Oktay ENSARİ

CUMHURBAŞKANIMIZA ARZIMDIR

Anlamayana laf anlatmak zor. Türkiye Futbol Federasyonu son aldığı Süper Lig'in 12 Haziran'da başlama kararında direnirken spor kamuoyu artarda gelen Ankaragücü, Erzurumspor, Kasımpaşa ve son olarak Beşiktaş Kulubü'nde hatta Beşiktaş'ın Başkanı Ahmet Nur Çebi'nin testinin pozitif çıkması haberleriyle çalkalanıyor.

Kayserispor'un kadın başkanı Berna Gözbaşı'nın Fenerbahçe maçı öncesi "Futbolcularım koronavirüs nedeniyle Fenerbahçe maçına çıkmak istemiyor. Bunu küme düşme hattında bulunan bir takımın başkanı olarak değil, bir anne olarak üzerine basa basa söylüyorum. Hiçbir oyuncuma virüs nedeniyle sahaya çık, oyna diyemem. Bu insan haklarının ciddi bir ihlalidir." şeklindeki sözleri spor kamuoyunda hayli dikkat çekti.

Her ne kadar bazıları Kayserispor'un koronavirüsten yararlanıp ligde kalmak için böyle söylemlerde bulunduklarını söylese de işin vahameti son bir haftadır yaşanan ve bugünde Beşiktaş Başkanı dahil 8 kişinin testlerinin pozitif çıkması ile tavan yaptı. Yani Berna Hanım'ın ve Kayserispor camiasının, basın sözcüsü Mustafa Tokgöz'ün de yaptığı açıklama ve feryatları Mısır'daki sağır sultan duydu ama federasyon duyamadı veya duymazlıktan geldi.

Bütün bu olan bitenlerden sonra şimdi TFF'ye sormak lazım; Kayserisporlu futbolcularda dahil Süper Lig'deki bir futbolcu koronavirüse yakalanır, maçlara çıkmaz ise ortaya ciddi bir insan hakları ihlali ve hukuki bir dava çıkmıyor mu? Öyle ya, futbolculardan biri TFF'yi ve mensup olduğu kulübü mahkemeye verse, dava açsa hatta ötesi şikayetçi olup Cumhuriyet Savcılığı'na suç duyurusunda bulunsa bunun sorumluluğu kime ait olacak?
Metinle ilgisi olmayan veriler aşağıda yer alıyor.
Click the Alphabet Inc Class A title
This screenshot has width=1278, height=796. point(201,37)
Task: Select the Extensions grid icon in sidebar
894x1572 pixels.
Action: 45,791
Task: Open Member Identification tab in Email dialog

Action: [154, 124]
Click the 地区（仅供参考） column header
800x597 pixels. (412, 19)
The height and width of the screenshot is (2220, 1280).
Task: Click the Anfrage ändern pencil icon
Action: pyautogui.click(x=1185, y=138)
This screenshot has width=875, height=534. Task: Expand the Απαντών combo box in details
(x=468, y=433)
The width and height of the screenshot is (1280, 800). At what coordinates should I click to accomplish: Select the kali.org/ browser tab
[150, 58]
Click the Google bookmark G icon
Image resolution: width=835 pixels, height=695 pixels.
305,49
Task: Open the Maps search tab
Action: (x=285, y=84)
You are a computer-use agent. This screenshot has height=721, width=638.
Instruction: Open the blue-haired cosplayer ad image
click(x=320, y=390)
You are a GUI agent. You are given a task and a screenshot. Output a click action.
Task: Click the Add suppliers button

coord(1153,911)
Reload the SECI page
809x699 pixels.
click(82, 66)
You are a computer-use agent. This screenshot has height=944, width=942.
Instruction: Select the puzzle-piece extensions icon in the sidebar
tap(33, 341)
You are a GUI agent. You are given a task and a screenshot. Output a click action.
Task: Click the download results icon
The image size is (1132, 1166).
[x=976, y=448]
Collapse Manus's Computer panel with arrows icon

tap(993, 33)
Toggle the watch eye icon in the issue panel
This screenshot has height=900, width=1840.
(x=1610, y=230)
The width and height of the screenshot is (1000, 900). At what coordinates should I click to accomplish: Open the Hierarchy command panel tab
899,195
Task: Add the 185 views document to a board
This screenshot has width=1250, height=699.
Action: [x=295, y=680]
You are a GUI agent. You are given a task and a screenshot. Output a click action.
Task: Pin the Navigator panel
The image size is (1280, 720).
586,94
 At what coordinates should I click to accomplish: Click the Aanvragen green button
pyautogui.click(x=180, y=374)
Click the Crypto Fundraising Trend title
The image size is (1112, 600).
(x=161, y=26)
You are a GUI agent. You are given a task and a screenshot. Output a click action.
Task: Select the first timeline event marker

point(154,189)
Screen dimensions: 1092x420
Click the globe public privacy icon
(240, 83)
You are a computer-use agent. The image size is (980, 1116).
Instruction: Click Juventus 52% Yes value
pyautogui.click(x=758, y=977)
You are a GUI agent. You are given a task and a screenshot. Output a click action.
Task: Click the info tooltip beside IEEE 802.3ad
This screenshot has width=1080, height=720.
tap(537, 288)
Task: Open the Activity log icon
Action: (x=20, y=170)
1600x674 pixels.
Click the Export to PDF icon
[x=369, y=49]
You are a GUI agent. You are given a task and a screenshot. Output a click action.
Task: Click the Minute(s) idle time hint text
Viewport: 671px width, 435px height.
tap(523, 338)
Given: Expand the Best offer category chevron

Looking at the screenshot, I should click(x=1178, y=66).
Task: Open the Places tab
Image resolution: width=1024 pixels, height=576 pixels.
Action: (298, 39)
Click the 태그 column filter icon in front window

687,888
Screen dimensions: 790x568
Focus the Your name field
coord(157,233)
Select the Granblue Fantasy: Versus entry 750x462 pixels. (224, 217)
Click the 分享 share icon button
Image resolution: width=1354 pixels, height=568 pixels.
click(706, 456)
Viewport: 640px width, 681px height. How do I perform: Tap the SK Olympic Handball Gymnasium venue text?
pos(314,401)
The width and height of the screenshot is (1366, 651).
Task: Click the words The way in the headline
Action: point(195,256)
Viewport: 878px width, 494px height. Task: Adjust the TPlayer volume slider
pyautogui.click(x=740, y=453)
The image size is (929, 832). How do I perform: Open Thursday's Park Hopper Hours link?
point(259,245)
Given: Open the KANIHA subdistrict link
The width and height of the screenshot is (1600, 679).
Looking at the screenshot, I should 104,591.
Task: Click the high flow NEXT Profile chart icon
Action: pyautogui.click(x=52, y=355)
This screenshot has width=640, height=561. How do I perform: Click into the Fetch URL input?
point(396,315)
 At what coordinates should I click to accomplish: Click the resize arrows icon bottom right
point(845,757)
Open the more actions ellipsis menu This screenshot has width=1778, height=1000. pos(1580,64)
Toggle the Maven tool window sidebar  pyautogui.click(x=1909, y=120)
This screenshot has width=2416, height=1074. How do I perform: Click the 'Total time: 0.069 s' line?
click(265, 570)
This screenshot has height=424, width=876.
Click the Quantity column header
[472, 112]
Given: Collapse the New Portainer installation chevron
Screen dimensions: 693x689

Federasyon maalesef yayıncı kuruluşun emrine girmiş. Tüm planlamalar insan sağlığını hiçe sayan uygulamalar yayıncı kuruluşun para kazanması üzerine kurulmuş. Hâlbuki federasyona düşen birinci görev ligi diğer Avrupa ülkelerinde olduğu gibi bugünkü sonuçlarıyla şampiyonsuz ve küme düşmesiz olarak tescil etmektir. Zira ortada devletin tanıdığı daha doğrusu Dünya Sağlık Örgütü'nün pandemi ilan ettiği koronavirüs salgını nedeniyle mücbir sebep sayıp buna göre önlem alması bu sorumluluğun ne kadar ciddi ölçüde olduğunun bir göstergesidir. Ancak futbol federasyonu ne hikmetse kulüpleri antrenmana sonrasında kalan maçlara çıkmaya mecbur bırakıyor. Bu mecburiyetin sorumluluğu Allah korusun liglerin oynanması sırasında diğer takımlara da sıçrarsa bunun hesabını kim verecek? Bu sorumluluğu kim alacak?

Tekrar ediyorum duymayanlara, anlamayanlara bir kez daha söylüyorum; hem dinen hem ahlâken hem de beşeri olarak en önemli şey sporcu yani insan sağlığıdır. Kayserispor'un"Acaba bu yolla ligde mi kalmak istiyorlar" diye düşünen kafalara bir kez daha sesleniyoruz; sayın Türkiye Futbol Federasyonu yönetimi; sizin çocuğunuz futbolcu, antrenör, hakem olsa bu kadar olumsuz gelişmelerin ardından sahaya çıkartır, oynayın istim arkadan gelsin der misiniz?

Anlaşılan o ki federasyon Türk Futbolu'nun 1 milyar dolarlık bütçesine sahip Süper Ligi'ne ve alt liglere yayıncı kuruluşa bu kadar sporcu ve spor adamının hayatlarını hiçe sayarak peşkeş çekmek istiyor. Pandemi sürecinde son derece başarılı olan Sağlık Bakanı Dr. Fahrettin Koca'nın net biçimde "Karar sizin. Liglerin oynanması konusunda biz sorumluluk almayız." demeci de işin vahametini gözler önüne seriyor. Buradan futbolla yakın ilişkisi olan Cumhurbaşkanı Sayın Recep Tayyip Erdoğan'a sesleniyorum; Sayın Cumhurbaşkanı, lütfen bu yanlış karara bir dur deyin. Bu yanlışlıktan dönmek için illa ki bir sporcunun, bir hakemin, bir yöneticinin veya bir spor adamının ölmesi mi gerekmektedir? Kabinenizde görev ve sorumluluk verdiğiniz, Sağlık Bakanınız ve Bilim Kurulu'nun oynanmasına izin konusunda onay vermediği "Sorumluluk TFF'nindir." açıklamasına rağmen 'Dediğim dedik, çaldığım düdük' şeklinde ısrarcı olan TFF'nin, Türk Sporu'nda sıkıntılar ve üzüntüler yaratacak olumsuzluğa müsaade etmeyin. Arz ederim.